Liver sinusoidal endothelium ultrastructure in health and MASH
Scanning electron microscopy images show fenestrated liver sinusoidal endothelium in healthy mice and capillarized endothelium with loss of fenestrae and acquisition of basement membrane in mice fed a metabolic dysfunction-associated steatohepatitis (MASH)-inducing diet.
Focus areas
Learn more about the lab's focus areas.
Lipotoxic endotheliopathy
Hepatic sinusoidal endotheliopathy is a pathological condition driven by lipotoxic stress in metabolic dysfunction-associated steatohepatitis (MASH). It is defined by structural and functional alterations in liver sinusoidal endothelial cells (LSECs), including increased expression of adhesion molecules, upregulated pro‑inflammatory chemokines and cytokines, LSEC capillarization, and heightened vascular reactivity.
Dr. Ibrahim's lab investigates the molecular pathways and epigenetic mechanisms underlying these lipotoxic injuries. Kinome profiling of phospho‑proteomics from LSECs isolated from MASH mouse models identified glycogen synthase kinase (GSK) 3β as the most enriched kinase and a central regulatory hub. This work supports the ongoing effort to identify druggable epigenetic modifiers that drive lipotoxic endotheliopathy. The lab also leverages advances in spatial biology to delineate the zonal mediators contributing to this endothelial dysfunction.
The overarching goal is to develop LSEC‑targeted therapeutic strategies for MASH that suppress sterile inflammation, restore endothelial homeostasis and reduce aberrant LSEC vasoreactivity.
Cross talk of LSECs, immune cells and stellate cells in MASH
LSECs are a platform for various immune cells, including monocytes, to establish residence in the liver. The Ibrahim lab studies the cross talk of LSECs, immune cells and stellate cells under lipotoxic conditions. The lab uses in vitro models, such as primary liver cells-derived organoids. The lab also uses sophisticated coculture systems, shear stress flow-based adhesion assays and in vivo mouse models of MASH with selective suppression of various LSEC adhesion molecules.
Lipotoxicity and liver inflammation
The lab examined the role of pro-inflammatory hepatocyte-derived extracellular vesicles in MASH pathogenesis.
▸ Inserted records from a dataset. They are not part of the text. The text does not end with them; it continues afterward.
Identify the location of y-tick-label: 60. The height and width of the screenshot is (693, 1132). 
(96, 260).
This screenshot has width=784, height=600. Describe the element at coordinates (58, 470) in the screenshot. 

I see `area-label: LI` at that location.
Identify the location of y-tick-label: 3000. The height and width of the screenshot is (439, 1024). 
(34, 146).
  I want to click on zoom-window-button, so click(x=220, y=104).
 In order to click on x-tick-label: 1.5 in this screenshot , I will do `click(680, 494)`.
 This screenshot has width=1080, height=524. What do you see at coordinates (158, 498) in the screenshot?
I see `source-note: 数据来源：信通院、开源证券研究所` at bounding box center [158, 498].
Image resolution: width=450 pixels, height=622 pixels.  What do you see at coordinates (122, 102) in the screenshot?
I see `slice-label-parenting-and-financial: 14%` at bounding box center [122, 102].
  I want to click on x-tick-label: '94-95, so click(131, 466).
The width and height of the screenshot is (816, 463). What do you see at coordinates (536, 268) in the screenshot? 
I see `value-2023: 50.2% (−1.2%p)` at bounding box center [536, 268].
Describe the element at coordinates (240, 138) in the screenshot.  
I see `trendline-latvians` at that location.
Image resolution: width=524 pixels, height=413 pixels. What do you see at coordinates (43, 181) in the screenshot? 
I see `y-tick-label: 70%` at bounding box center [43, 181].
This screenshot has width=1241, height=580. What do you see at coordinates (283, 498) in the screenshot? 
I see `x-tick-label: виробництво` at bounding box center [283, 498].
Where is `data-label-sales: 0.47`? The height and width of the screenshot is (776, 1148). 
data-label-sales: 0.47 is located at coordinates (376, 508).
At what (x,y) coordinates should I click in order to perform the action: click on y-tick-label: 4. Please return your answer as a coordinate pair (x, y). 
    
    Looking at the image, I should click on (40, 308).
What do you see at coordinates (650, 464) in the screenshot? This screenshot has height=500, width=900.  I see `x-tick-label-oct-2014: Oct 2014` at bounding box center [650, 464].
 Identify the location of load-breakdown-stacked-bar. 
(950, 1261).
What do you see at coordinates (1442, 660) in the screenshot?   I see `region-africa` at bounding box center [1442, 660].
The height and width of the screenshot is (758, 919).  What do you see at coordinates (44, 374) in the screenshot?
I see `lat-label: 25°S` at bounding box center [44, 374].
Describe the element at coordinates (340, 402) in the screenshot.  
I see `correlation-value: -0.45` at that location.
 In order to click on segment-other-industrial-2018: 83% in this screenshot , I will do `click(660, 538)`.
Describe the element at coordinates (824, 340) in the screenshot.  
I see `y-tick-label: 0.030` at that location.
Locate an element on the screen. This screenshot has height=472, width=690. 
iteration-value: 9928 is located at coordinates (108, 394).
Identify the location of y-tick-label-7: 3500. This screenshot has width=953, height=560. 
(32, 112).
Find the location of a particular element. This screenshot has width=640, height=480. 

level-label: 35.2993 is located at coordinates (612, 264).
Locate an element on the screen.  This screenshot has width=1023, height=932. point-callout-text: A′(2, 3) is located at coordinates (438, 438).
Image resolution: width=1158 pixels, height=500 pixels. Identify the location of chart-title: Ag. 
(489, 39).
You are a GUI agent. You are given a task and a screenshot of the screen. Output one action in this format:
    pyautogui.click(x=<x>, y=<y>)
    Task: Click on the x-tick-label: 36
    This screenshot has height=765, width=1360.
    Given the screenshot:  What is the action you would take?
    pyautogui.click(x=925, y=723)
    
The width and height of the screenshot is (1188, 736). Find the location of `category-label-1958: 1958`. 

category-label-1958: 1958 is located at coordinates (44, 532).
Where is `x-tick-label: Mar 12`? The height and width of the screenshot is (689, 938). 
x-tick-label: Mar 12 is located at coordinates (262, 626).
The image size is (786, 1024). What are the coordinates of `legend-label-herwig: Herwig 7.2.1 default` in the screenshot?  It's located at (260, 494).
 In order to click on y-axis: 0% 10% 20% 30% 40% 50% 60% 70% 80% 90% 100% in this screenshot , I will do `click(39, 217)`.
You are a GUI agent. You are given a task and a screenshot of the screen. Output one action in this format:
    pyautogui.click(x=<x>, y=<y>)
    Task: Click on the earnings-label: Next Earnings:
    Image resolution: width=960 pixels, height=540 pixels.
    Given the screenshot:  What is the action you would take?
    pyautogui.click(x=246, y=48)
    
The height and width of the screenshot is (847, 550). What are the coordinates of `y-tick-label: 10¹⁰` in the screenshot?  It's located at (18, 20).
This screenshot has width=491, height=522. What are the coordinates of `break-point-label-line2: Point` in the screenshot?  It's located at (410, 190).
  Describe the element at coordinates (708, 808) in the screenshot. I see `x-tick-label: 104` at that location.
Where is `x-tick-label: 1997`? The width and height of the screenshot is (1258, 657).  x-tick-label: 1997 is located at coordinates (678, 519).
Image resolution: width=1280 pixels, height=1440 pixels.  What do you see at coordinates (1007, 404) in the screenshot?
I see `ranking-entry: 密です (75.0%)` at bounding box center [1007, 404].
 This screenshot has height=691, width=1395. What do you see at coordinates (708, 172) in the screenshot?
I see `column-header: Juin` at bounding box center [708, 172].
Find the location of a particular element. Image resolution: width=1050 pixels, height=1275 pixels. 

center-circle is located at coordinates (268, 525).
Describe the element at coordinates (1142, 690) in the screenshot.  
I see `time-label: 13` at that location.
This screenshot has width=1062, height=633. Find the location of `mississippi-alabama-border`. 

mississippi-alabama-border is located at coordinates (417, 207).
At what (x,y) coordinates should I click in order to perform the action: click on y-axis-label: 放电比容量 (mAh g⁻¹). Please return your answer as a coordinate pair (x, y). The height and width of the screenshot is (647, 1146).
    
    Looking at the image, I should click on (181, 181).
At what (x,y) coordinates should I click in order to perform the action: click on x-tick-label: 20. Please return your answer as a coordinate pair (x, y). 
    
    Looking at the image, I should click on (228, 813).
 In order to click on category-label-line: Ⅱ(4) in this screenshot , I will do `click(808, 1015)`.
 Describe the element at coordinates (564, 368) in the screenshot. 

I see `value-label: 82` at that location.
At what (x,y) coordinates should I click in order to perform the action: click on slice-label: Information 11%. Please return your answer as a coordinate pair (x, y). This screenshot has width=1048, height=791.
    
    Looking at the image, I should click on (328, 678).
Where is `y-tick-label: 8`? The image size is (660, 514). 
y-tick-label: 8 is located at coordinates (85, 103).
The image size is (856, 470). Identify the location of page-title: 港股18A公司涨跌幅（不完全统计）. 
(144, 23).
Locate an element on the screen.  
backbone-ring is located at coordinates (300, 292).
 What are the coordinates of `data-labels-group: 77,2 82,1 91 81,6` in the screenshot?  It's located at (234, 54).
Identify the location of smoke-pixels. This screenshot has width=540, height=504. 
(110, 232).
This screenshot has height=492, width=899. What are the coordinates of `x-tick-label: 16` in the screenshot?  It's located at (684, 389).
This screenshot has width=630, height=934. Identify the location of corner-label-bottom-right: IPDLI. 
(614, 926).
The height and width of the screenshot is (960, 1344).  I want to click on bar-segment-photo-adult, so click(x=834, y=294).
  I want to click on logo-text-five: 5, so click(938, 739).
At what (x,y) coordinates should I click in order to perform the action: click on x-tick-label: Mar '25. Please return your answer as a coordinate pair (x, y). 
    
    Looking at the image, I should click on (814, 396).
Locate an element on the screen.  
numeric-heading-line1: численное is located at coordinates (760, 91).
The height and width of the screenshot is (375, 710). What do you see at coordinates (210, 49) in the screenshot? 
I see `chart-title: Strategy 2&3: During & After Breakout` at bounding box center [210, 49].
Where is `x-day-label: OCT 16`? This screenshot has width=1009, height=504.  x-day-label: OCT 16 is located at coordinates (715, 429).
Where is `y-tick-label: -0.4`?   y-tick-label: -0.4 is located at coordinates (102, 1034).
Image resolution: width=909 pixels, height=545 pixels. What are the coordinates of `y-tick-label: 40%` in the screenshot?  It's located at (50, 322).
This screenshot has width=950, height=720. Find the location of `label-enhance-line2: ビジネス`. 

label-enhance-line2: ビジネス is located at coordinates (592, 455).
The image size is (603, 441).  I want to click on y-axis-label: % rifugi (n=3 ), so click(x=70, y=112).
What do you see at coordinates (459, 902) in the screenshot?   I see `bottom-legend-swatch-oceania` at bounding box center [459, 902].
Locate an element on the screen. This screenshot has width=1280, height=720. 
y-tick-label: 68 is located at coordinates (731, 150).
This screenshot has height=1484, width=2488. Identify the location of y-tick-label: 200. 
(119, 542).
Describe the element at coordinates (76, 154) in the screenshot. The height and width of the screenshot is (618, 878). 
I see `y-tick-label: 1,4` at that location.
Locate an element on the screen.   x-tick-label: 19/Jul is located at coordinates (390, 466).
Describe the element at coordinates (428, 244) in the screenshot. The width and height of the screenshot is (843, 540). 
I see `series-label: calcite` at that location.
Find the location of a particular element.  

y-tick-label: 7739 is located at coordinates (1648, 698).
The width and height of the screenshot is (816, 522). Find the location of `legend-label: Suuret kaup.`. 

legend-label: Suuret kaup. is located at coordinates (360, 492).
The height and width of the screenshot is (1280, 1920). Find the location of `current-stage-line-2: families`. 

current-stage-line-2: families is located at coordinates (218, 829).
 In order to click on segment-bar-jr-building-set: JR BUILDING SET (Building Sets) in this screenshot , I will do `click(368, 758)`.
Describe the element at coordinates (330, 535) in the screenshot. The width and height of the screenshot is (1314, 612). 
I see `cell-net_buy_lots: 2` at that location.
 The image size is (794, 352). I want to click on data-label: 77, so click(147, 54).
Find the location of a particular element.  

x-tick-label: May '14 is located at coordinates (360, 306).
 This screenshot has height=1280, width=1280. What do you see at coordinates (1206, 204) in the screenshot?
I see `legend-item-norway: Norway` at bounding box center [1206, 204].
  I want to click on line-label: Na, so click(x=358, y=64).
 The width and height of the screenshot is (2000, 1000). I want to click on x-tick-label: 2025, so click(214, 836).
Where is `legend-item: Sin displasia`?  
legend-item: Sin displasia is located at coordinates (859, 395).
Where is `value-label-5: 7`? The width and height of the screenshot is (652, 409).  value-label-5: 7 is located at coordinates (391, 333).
The lab established the required technical expertise to examine the role of extracellular vesicles derived from hepatocytes under toxic lipid stress in intercellular communication and liver pathobiology.
The research team has demonstrated that these extracellular vesicles are enriched with adhesion molecules, mainly integrin β1, which plays a pivotal role in monocyte adhesion to LSECs and liver inflammation in MASH. These experimental studies demonstrated that integrin β1 neutralizing antibody attenuated murine MASH mainly through reduced pro-inflammatory monocyte hepatic infiltration and activation. The lab is now interested in employing nanovesicles as a delivery system for cell-specific therapeutic interventions in murine MASH.
The lab is investigating ferroptosis as an immunogenic cell‑death mechanism in MASH and identifying ferroptosis suppressors that can be selectively delivered using siRNA technology and lipid‑based nanoparticles. This strategy aims to develop therapeutic strategies to attenuate the inflammatory and profibrogenic responses in MASH.